Repeat every line of the records below verbatim, from the line containing "Open the Columns Set 1 dropdown" down to the line containing "click(x=508, y=666)", with both of those lines included.

━━━ DATA TO PROCESS

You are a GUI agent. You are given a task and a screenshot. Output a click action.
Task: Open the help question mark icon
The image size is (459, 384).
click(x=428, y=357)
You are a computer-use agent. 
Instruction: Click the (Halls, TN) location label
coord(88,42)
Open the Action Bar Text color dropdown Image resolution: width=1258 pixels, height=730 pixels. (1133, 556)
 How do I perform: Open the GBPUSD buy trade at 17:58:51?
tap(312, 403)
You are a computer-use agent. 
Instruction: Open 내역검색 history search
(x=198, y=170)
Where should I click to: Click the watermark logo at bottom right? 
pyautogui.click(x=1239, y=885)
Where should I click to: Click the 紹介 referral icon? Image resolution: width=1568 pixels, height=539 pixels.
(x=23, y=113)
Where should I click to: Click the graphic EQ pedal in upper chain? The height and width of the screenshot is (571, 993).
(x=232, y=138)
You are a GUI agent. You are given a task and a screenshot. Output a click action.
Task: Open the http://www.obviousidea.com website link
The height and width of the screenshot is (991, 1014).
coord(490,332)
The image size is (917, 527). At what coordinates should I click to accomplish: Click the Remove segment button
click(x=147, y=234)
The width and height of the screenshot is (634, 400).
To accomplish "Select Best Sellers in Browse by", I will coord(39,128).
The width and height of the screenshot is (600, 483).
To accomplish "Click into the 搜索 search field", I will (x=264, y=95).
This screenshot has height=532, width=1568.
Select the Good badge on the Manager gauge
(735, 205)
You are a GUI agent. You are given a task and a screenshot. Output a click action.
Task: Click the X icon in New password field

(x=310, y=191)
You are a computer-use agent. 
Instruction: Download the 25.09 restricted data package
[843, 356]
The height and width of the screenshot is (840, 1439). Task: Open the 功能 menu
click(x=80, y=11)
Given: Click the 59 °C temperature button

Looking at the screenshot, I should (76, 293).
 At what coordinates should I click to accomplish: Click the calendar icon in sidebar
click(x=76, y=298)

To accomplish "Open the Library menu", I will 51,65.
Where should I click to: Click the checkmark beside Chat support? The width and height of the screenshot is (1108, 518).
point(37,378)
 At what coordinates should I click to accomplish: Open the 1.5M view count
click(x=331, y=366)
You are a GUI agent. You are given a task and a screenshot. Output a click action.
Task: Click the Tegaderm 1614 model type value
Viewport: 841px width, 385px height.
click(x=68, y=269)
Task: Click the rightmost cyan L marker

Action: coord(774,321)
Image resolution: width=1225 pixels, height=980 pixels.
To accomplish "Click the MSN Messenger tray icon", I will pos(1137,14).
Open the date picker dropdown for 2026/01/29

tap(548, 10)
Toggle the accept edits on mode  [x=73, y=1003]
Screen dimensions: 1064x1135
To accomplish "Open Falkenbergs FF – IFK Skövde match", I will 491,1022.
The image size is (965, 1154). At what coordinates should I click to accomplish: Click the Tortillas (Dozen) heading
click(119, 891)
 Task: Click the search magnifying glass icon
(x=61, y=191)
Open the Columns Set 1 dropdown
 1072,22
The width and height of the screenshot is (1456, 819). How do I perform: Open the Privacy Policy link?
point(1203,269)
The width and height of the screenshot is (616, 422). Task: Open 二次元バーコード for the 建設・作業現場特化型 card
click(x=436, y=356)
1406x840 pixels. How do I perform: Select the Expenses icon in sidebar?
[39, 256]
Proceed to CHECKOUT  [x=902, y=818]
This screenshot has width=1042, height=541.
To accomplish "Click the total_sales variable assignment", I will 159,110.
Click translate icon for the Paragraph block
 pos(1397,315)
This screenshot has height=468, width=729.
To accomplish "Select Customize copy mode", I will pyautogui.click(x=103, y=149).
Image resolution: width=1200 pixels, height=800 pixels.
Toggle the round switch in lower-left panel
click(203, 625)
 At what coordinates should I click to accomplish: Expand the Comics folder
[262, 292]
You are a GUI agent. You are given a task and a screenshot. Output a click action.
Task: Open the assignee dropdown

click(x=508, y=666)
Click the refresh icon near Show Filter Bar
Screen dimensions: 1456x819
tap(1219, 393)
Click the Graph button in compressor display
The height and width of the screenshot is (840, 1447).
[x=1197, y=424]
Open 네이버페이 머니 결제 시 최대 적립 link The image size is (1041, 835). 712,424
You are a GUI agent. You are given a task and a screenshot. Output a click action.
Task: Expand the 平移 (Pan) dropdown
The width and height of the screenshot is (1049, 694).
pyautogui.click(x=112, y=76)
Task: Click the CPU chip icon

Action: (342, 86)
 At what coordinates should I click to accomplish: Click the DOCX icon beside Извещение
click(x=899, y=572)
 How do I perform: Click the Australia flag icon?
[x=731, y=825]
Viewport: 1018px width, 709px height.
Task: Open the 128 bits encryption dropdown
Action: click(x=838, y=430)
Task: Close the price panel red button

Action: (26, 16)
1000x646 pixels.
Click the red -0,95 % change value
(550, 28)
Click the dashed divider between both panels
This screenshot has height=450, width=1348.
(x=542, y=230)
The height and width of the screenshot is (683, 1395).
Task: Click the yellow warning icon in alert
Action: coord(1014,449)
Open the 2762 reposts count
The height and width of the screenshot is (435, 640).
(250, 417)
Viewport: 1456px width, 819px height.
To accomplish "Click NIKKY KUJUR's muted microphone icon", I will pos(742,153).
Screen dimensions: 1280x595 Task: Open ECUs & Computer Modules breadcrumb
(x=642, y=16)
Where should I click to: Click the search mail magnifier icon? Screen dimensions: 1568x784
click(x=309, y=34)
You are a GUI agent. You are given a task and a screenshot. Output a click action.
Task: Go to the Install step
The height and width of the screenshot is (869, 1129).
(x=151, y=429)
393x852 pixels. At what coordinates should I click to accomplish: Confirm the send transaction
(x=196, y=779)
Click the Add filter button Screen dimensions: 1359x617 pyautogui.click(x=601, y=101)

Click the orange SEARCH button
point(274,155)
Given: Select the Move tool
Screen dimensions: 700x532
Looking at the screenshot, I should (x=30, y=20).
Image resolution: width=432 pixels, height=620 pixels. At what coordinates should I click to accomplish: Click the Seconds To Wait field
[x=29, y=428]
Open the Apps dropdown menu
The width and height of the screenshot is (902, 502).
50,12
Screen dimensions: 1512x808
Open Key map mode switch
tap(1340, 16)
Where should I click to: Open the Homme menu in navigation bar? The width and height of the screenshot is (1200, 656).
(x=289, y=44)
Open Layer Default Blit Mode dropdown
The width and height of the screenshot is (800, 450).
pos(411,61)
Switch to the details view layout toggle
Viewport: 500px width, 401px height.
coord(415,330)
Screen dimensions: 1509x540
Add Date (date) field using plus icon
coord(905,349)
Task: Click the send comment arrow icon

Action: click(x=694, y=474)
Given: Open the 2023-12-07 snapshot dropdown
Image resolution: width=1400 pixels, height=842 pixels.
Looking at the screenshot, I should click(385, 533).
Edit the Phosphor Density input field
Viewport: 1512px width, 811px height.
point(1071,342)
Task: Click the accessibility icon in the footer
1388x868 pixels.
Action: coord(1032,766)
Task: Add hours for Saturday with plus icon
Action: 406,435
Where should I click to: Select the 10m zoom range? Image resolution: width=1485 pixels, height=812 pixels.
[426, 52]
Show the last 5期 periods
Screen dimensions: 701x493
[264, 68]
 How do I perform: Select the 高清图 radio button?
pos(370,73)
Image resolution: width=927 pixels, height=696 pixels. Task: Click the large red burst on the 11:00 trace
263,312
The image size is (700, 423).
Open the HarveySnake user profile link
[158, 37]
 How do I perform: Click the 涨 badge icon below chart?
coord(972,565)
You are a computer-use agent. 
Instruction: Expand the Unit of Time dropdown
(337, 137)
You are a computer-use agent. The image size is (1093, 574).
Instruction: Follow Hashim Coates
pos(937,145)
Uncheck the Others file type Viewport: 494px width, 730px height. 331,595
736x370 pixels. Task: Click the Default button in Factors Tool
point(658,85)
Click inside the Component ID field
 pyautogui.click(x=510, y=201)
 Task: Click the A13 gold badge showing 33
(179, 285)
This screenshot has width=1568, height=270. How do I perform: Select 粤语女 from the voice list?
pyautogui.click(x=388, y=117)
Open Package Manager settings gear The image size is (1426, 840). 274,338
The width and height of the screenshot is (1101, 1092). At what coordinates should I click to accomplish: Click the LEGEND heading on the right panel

━━━━━━

WRITTEN RESPONSE.
Open the Columns Set 1 dropdown
 1072,22
The width and height of the screenshot is (1456, 819). How do I perform: Open the Privacy Policy link?
point(1203,269)
The width and height of the screenshot is (616, 422). Task: Open 二次元バーコード for the 建設・作業現場特化型 card
click(x=436, y=356)
1406x840 pixels. How do I perform: Select the Expenses icon in sidebar?
[39, 256]
Proceed to CHECKOUT  [x=902, y=818]
This screenshot has width=1042, height=541.
To accomplish "Click the total_sales variable assignment", I will 159,110.
Click translate icon for the Paragraph block
 pos(1397,315)
This screenshot has height=468, width=729.
To accomplish "Select Customize copy mode", I will pyautogui.click(x=103, y=149).
Image resolution: width=1200 pixels, height=800 pixels.
Toggle the round switch in lower-left panel
click(203, 625)
 At what coordinates should I click to accomplish: Expand the Comics folder
[262, 292]
You are a GUI agent. You are given a task and a screenshot. Output a click action.
Task: Open the assignee dropdown

click(x=508, y=666)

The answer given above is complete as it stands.